• [What is being asked] The data below has to be returned exactly, down to the last character.

• [Input]
* * * * * * *

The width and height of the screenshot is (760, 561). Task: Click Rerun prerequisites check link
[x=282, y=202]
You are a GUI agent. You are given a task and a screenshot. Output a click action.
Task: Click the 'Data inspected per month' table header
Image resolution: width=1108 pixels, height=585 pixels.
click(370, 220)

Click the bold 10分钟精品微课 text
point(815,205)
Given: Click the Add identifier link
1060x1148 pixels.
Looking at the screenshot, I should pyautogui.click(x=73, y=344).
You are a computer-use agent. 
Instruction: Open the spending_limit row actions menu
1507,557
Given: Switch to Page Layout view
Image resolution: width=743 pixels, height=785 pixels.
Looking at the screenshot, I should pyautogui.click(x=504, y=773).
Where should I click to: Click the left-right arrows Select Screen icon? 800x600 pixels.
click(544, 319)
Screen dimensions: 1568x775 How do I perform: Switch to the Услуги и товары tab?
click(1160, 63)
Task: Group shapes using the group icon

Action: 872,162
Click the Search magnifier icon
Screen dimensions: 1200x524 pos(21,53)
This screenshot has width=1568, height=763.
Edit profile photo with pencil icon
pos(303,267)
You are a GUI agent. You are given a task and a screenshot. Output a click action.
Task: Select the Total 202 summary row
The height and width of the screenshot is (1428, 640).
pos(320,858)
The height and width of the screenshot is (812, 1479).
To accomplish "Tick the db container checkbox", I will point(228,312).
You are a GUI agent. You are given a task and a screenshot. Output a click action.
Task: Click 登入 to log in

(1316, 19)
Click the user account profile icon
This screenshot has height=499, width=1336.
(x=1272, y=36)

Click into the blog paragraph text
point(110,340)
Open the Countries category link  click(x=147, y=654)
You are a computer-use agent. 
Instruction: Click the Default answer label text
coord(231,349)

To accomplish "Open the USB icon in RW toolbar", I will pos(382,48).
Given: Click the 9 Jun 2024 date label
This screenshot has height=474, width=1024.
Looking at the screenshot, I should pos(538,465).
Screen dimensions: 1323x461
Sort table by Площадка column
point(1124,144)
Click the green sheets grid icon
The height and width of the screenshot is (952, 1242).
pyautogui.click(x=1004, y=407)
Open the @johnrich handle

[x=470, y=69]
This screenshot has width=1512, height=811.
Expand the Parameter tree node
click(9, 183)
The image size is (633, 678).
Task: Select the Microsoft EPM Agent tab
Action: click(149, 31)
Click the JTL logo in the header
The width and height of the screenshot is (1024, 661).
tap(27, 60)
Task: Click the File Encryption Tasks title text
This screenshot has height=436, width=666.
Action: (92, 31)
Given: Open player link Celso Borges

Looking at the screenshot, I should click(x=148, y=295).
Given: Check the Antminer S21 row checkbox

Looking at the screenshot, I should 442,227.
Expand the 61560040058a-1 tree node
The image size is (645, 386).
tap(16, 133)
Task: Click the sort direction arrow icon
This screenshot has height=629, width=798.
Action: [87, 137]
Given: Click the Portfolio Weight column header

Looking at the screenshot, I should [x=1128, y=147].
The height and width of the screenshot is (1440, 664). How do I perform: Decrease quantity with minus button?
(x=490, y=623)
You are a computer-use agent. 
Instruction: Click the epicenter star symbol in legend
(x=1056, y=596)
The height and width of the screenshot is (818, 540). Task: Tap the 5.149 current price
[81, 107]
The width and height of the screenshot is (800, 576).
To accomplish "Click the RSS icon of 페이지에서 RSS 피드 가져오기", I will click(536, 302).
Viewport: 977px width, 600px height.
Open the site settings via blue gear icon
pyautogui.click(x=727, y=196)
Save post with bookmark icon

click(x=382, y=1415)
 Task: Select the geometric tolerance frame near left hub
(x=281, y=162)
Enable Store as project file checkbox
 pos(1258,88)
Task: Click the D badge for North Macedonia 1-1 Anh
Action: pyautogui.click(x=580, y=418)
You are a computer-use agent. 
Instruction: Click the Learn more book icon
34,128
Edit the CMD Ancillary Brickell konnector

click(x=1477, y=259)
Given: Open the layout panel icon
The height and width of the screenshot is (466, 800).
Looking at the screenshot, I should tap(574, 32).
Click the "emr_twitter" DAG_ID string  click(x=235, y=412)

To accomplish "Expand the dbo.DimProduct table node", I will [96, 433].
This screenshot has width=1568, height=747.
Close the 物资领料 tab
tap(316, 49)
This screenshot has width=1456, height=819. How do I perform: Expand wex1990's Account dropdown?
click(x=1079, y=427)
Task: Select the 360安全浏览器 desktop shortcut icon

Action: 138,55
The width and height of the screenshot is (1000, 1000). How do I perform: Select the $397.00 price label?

* * * * * * *

• [Your solution]
The width and height of the screenshot is (760, 561). Task: Click Rerun prerequisites check link
[x=282, y=202]
You are a GUI agent. You are given a task and a screenshot. Output a click action.
Task: Click the 'Data inspected per month' table header
Image resolution: width=1108 pixels, height=585 pixels.
click(370, 220)

Click the bold 10分钟精品微课 text
point(815,205)
Given: Click the Add identifier link
1060x1148 pixels.
Looking at the screenshot, I should pyautogui.click(x=73, y=344).
You are a computer-use agent. 
Instruction: Open the spending_limit row actions menu
1507,557
Given: Switch to Page Layout view
Image resolution: width=743 pixels, height=785 pixels.
Looking at the screenshot, I should pyautogui.click(x=504, y=773).
Where should I click to: Click the left-right arrows Select Screen icon? 800x600 pixels.
click(544, 319)
Screen dimensions: 1568x775 How do I perform: Switch to the Услуги и товары tab?
click(1160, 63)
Task: Group shapes using the group icon

Action: 872,162
Click the Search magnifier icon
Screen dimensions: 1200x524 pos(21,53)
This screenshot has width=1568, height=763.
Edit profile photo with pencil icon
pos(303,267)
You are a GUI agent. You are given a task and a screenshot. Output a click action.
Task: Select the Total 202 summary row
The height and width of the screenshot is (1428, 640).
pos(320,858)
The height and width of the screenshot is (812, 1479).
To accomplish "Tick the db container checkbox", I will point(228,312).
You are a GUI agent. You are given a task and a screenshot. Output a click action.
Task: Click 登入 to log in

(1316, 19)
Click the user account profile icon
This screenshot has height=499, width=1336.
(x=1272, y=36)

Click into the blog paragraph text
point(110,340)
Open the Countries category link  click(x=147, y=654)
You are a computer-use agent. 
Instruction: Click the Default answer label text
coord(231,349)

To accomplish "Open the USB icon in RW toolbar", I will pos(382,48).
Given: Click the 9 Jun 2024 date label
This screenshot has height=474, width=1024.
Looking at the screenshot, I should pos(538,465).
Screen dimensions: 1323x461
Sort table by Площадка column
point(1124,144)
Click the green sheets grid icon
The height and width of the screenshot is (952, 1242).
pyautogui.click(x=1004, y=407)
Open the @johnrich handle

[x=470, y=69]
This screenshot has width=1512, height=811.
Expand the Parameter tree node
click(9, 183)
The image size is (633, 678).
Task: Select the Microsoft EPM Agent tab
Action: click(149, 31)
Click the JTL logo in the header
The width and height of the screenshot is (1024, 661).
tap(27, 60)
Task: Click the File Encryption Tasks title text
This screenshot has height=436, width=666.
Action: (92, 31)
Given: Open player link Celso Borges

Looking at the screenshot, I should click(x=148, y=295).
Given: Check the Antminer S21 row checkbox

Looking at the screenshot, I should 442,227.
Expand the 61560040058a-1 tree node
The image size is (645, 386).
tap(16, 133)
Task: Click the sort direction arrow icon
This screenshot has height=629, width=798.
Action: [87, 137]
Given: Click the Portfolio Weight column header

Looking at the screenshot, I should [x=1128, y=147].
The height and width of the screenshot is (1440, 664). How do I perform: Decrease quantity with minus button?
(x=490, y=623)
You are a computer-use agent. 
Instruction: Click the epicenter star symbol in legend
(x=1056, y=596)
The height and width of the screenshot is (818, 540). Task: Tap the 5.149 current price
[81, 107]
The width and height of the screenshot is (800, 576).
To accomplish "Click the RSS icon of 페이지에서 RSS 피드 가져오기", I will click(536, 302).
Viewport: 977px width, 600px height.
Open the site settings via blue gear icon
pyautogui.click(x=727, y=196)
Save post with bookmark icon

click(x=382, y=1415)
 Task: Select the geometric tolerance frame near left hub
(x=281, y=162)
Enable Store as project file checkbox
 pos(1258,88)
Task: Click the D badge for North Macedonia 1-1 Anh
Action: pyautogui.click(x=580, y=418)
You are a computer-use agent. 
Instruction: Click the Learn more book icon
34,128
Edit the CMD Ancillary Brickell konnector

click(x=1477, y=259)
Given: Open the layout panel icon
The height and width of the screenshot is (466, 800).
Looking at the screenshot, I should tap(574, 32).
Click the "emr_twitter" DAG_ID string  click(x=235, y=412)

To accomplish "Expand the dbo.DimProduct table node", I will [96, 433].
This screenshot has width=1568, height=747.
Close the 物资领料 tab
tap(316, 49)
This screenshot has width=1456, height=819. How do I perform: Expand wex1990's Account dropdown?
click(x=1079, y=427)
Task: Select the 360安全浏览器 desktop shortcut icon

Action: 138,55
The width and height of the screenshot is (1000, 1000). How do I perform: Select the $397.00 price label?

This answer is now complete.